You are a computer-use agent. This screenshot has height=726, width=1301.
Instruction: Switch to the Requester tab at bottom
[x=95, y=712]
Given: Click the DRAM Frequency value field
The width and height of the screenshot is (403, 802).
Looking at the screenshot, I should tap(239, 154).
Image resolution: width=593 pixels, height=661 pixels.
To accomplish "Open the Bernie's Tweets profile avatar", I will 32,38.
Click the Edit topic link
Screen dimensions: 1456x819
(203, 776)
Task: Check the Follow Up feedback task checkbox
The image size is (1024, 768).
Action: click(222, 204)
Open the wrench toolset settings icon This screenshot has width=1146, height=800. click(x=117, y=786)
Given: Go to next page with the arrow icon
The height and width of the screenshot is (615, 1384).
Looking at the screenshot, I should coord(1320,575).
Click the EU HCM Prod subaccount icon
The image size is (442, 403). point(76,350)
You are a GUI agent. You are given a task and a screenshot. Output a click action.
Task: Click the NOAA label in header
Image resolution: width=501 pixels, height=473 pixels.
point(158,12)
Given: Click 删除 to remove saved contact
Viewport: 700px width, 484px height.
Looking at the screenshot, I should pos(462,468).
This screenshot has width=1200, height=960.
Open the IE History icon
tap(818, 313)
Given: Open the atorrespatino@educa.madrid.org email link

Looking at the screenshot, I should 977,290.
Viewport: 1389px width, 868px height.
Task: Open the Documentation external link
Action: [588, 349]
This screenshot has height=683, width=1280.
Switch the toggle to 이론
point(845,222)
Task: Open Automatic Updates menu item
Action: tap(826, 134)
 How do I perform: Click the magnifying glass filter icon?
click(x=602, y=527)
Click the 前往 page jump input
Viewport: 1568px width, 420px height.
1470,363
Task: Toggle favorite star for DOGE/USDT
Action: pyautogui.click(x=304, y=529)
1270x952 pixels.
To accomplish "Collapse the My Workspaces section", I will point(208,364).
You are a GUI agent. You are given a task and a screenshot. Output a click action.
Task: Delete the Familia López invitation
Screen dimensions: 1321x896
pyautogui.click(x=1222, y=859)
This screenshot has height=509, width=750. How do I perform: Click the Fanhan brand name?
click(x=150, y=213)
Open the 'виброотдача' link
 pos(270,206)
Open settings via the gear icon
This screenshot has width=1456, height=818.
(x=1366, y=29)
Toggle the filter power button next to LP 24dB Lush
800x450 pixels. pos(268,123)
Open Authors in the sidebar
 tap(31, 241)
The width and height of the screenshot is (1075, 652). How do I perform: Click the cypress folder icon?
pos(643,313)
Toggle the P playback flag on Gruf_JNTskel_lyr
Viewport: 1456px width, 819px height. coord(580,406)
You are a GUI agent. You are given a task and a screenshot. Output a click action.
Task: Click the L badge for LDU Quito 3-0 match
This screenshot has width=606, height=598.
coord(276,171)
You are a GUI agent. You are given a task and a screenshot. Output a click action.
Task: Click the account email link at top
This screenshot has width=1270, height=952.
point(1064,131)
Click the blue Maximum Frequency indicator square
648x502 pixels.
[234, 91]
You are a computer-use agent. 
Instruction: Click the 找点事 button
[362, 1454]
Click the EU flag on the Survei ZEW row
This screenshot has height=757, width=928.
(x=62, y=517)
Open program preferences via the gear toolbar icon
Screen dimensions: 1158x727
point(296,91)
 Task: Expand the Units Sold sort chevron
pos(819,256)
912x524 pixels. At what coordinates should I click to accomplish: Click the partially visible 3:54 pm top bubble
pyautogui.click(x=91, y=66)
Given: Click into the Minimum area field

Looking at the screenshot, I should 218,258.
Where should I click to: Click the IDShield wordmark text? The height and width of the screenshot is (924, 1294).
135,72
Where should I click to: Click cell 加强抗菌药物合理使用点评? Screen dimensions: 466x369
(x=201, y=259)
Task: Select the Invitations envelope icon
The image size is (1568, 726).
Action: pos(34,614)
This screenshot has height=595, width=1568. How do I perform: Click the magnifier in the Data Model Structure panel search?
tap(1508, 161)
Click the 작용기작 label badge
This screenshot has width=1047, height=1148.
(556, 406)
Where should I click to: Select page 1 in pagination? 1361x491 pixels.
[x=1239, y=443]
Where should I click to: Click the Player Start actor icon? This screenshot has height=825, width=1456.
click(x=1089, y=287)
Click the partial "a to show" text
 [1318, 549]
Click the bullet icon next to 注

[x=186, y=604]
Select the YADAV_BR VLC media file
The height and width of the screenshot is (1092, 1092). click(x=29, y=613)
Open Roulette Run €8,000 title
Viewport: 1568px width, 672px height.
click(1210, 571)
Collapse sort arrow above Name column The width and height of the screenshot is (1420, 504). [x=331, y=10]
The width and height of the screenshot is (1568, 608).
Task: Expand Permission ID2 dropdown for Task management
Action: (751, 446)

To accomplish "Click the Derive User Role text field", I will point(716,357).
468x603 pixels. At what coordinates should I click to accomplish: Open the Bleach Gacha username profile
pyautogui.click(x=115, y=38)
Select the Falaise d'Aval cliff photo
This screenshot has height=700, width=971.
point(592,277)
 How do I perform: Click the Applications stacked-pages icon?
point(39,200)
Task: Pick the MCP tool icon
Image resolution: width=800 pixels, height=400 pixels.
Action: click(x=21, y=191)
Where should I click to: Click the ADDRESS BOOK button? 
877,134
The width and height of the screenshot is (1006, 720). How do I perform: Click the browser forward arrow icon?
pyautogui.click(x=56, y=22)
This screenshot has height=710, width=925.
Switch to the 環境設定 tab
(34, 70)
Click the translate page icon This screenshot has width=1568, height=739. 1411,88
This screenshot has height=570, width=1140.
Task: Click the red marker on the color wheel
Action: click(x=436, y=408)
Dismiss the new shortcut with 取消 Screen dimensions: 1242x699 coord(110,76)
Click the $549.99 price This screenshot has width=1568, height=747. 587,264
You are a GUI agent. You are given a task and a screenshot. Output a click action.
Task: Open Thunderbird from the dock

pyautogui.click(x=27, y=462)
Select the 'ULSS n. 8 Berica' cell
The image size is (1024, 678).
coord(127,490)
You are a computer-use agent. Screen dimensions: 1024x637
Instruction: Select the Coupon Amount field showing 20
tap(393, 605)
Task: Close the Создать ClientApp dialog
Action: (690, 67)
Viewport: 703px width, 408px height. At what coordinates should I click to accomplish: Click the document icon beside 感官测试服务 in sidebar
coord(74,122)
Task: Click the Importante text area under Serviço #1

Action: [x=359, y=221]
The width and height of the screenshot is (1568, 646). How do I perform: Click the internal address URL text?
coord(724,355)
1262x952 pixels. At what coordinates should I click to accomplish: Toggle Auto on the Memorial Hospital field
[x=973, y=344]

----

§ Directions for this task
Reproduce all of the records above, substituting "Responder" for "Requester" and leaving everything else unchanged.

§ Solution for this exercise
You are a computer-use agent. This screenshot has height=726, width=1301.
Instruction: Switch to the Responder tab at bottom
[x=95, y=712]
Given: Click the DRAM Frequency value field
The width and height of the screenshot is (403, 802).
Looking at the screenshot, I should tap(239, 154).
Image resolution: width=593 pixels, height=661 pixels.
To accomplish "Open the Bernie's Tweets profile avatar", I will 32,38.
Click the Edit topic link
Screen dimensions: 1456x819
(203, 776)
Task: Check the Follow Up feedback task checkbox
The image size is (1024, 768).
Action: click(222, 204)
Open the wrench toolset settings icon This screenshot has width=1146, height=800. click(x=117, y=786)
Given: Go to next page with the arrow icon
The height and width of the screenshot is (615, 1384).
Looking at the screenshot, I should coord(1320,575).
Click the EU HCM Prod subaccount icon
The image size is (442, 403). point(76,350)
You are a GUI agent. You are given a task and a screenshot. Output a click action.
Task: Click the NOAA label in header
Image resolution: width=501 pixels, height=473 pixels.
point(158,12)
Given: Click 删除 to remove saved contact
Viewport: 700px width, 484px height.
Looking at the screenshot, I should pos(462,468).
This screenshot has width=1200, height=960.
Open the IE History icon
tap(818, 313)
Given: Open the atorrespatino@educa.madrid.org email link

Looking at the screenshot, I should 977,290.
Viewport: 1389px width, 868px height.
Task: Open the Documentation external link
Action: [588, 349]
This screenshot has height=683, width=1280.
Switch the toggle to 이론
point(845,222)
Task: Open Automatic Updates menu item
Action: tap(826, 134)
 How do I perform: Click the magnifying glass filter icon?
click(x=602, y=527)
Click the 前往 page jump input
Viewport: 1568px width, 420px height.
1470,363
Task: Toggle favorite star for DOGE/USDT
Action: pyautogui.click(x=304, y=529)
1270x952 pixels.
To accomplish "Collapse the My Workspaces section", I will point(208,364).
You are a GUI agent. You are given a task and a screenshot. Output a click action.
Task: Delete the Familia López invitation
Screen dimensions: 1321x896
pyautogui.click(x=1222, y=859)
This screenshot has height=509, width=750. How do I perform: Click the Fanhan brand name?
click(x=150, y=213)
Open the 'виброотдача' link
 pos(270,206)
Open settings via the gear icon
This screenshot has width=1456, height=818.
(x=1366, y=29)
Toggle the filter power button next to LP 24dB Lush
800x450 pixels. pos(268,123)
Open Authors in the sidebar
 tap(31, 241)
The width and height of the screenshot is (1075, 652). How do I perform: Click the cypress folder icon?
pos(643,313)
Toggle the P playback flag on Gruf_JNTskel_lyr
Viewport: 1456px width, 819px height. coord(580,406)
You are a GUI agent. You are given a task and a screenshot. Output a click action.
Task: Click the L badge for LDU Quito 3-0 match
This screenshot has width=606, height=598.
coord(276,171)
You are a GUI agent. You are given a task and a screenshot. Output a click action.
Task: Click the account email link at top
This screenshot has width=1270, height=952.
point(1064,131)
Click the blue Maximum Frequency indicator square
648x502 pixels.
[234, 91]
You are a computer-use agent. 
Instruction: Click the 找点事 button
[362, 1454]
Click the EU flag on the Survei ZEW row
This screenshot has height=757, width=928.
(x=62, y=517)
Open program preferences via the gear toolbar icon
Screen dimensions: 1158x727
point(296,91)
 Task: Expand the Units Sold sort chevron
pos(819,256)
912x524 pixels. At what coordinates should I click to accomplish: Click the partially visible 3:54 pm top bubble
pyautogui.click(x=91, y=66)
Given: Click into the Minimum area field

Looking at the screenshot, I should 218,258.
Where should I click to: Click the IDShield wordmark text? The height and width of the screenshot is (924, 1294).
135,72
Where should I click to: Click cell 加强抗菌药物合理使用点评? Screen dimensions: 466x369
(x=201, y=259)
Task: Select the Invitations envelope icon
The image size is (1568, 726).
Action: pos(34,614)
This screenshot has height=595, width=1568. How do I perform: Click the magnifier in the Data Model Structure panel search?
tap(1508, 161)
Click the 작용기작 label badge
This screenshot has width=1047, height=1148.
(556, 406)
Where should I click to: Select page 1 in pagination? 1361x491 pixels.
[x=1239, y=443]
Where should I click to: Click the Player Start actor icon? This screenshot has height=825, width=1456.
click(x=1089, y=287)
Click the partial "a to show" text
 [1318, 549]
Click the bullet icon next to 注

[x=186, y=604]
Select the YADAV_BR VLC media file
The height and width of the screenshot is (1092, 1092). click(x=29, y=613)
Open Roulette Run €8,000 title
Viewport: 1568px width, 672px height.
click(1210, 571)
Collapse sort arrow above Name column The width and height of the screenshot is (1420, 504). [x=331, y=10]
The width and height of the screenshot is (1568, 608).
Task: Expand Permission ID2 dropdown for Task management
Action: (751, 446)

To accomplish "Click the Derive User Role text field", I will point(716,357).
468x603 pixels. At what coordinates should I click to accomplish: Open the Bleach Gacha username profile
pyautogui.click(x=115, y=38)
Select the Falaise d'Aval cliff photo
This screenshot has height=700, width=971.
point(592,277)
 How do I perform: Click the Applications stacked-pages icon?
point(39,200)
Task: Pick the MCP tool icon
Image resolution: width=800 pixels, height=400 pixels.
Action: click(x=21, y=191)
Where should I click to: Click the ADDRESS BOOK button? 
877,134
The width and height of the screenshot is (1006, 720). How do I perform: Click the browser forward arrow icon?
pyautogui.click(x=56, y=22)
This screenshot has height=710, width=925.
Switch to the 環境設定 tab
(34, 70)
Click the translate page icon This screenshot has width=1568, height=739. 1411,88
This screenshot has height=570, width=1140.
Task: Click the red marker on the color wheel
Action: click(x=436, y=408)
Dismiss the new shortcut with 取消 Screen dimensions: 1242x699 coord(110,76)
Click the $549.99 price This screenshot has width=1568, height=747. 587,264
You are a GUI agent. You are given a task and a screenshot. Output a click action.
Task: Open Thunderbird from the dock

pyautogui.click(x=27, y=462)
Select the 'ULSS n. 8 Berica' cell
The image size is (1024, 678).
coord(127,490)
You are a computer-use agent. Screen dimensions: 1024x637
Instruction: Select the Coupon Amount field showing 20
tap(393, 605)
Task: Close the Создать ClientApp dialog
Action: (690, 67)
Viewport: 703px width, 408px height. At what coordinates should I click to accomplish: Click the document icon beside 感官测试服务 in sidebar
coord(74,122)
Task: Click the Importante text area under Serviço #1

Action: [x=359, y=221]
The width and height of the screenshot is (1568, 646). How do I perform: Click the internal address URL text?
coord(724,355)
1262x952 pixels. At what coordinates should I click to accomplish: Toggle Auto on the Memorial Hospital field
[x=973, y=344]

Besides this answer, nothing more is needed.